YOUR INSTRUCTIONS -
In the data below, copy out word for word the lines starting at the one containing "Click the green Ontvangen check circle" and ending at the one containing "Action: (x=17, y=11)", including both. Give only those lines.

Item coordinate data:
--------------------------------
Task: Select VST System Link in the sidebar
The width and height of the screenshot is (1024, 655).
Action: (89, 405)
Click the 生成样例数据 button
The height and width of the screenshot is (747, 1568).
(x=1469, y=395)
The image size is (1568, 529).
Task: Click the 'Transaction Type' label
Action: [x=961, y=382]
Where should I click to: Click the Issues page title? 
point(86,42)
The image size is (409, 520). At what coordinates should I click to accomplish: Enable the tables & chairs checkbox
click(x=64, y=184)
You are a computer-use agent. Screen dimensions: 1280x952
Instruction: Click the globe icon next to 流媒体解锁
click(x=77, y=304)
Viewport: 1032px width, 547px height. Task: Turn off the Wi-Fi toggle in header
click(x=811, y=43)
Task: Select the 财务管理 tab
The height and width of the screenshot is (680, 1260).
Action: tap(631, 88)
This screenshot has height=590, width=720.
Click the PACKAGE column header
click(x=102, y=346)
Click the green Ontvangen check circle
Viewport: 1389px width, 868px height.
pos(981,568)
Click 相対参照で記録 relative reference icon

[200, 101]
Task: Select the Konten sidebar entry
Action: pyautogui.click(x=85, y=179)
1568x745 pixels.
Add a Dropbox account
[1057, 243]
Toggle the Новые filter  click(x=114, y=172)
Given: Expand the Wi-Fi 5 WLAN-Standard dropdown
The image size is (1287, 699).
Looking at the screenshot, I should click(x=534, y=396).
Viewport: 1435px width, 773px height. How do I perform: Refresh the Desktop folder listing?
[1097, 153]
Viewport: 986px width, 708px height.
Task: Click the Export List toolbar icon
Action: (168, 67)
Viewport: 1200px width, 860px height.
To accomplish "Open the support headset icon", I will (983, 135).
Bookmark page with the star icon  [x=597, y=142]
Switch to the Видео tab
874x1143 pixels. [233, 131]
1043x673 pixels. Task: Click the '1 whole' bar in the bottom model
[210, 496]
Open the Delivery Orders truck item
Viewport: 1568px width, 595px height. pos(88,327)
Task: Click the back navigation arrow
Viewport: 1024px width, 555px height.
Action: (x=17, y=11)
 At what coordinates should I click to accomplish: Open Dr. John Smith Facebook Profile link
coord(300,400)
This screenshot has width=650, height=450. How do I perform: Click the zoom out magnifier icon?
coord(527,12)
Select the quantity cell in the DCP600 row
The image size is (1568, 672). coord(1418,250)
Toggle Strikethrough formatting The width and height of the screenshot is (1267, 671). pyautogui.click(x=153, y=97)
--------------------------------
RESULT OF THE TASK -
Click the green Ontvangen check circle
Viewport: 1389px width, 868px height.
pos(981,568)
Click 相対参照で記録 relative reference icon

[200, 101]
Task: Select the Konten sidebar entry
Action: pyautogui.click(x=85, y=179)
1568x745 pixels.
Add a Dropbox account
[1057, 243]
Toggle the Новые filter  click(x=114, y=172)
Given: Expand the Wi-Fi 5 WLAN-Standard dropdown
The image size is (1287, 699).
Looking at the screenshot, I should click(x=534, y=396).
Viewport: 1435px width, 773px height. How do I perform: Refresh the Desktop folder listing?
[1097, 153]
Viewport: 986px width, 708px height.
Task: Click the Export List toolbar icon
Action: (168, 67)
Viewport: 1200px width, 860px height.
To accomplish "Open the support headset icon", I will (983, 135).
Bookmark page with the star icon  [x=597, y=142]
Switch to the Видео tab
874x1143 pixels. [233, 131]
1043x673 pixels. Task: Click the '1 whole' bar in the bottom model
[210, 496]
Open the Delivery Orders truck item
Viewport: 1568px width, 595px height. pos(88,327)
Task: Click the back navigation arrow
Viewport: 1024px width, 555px height.
Action: (x=17, y=11)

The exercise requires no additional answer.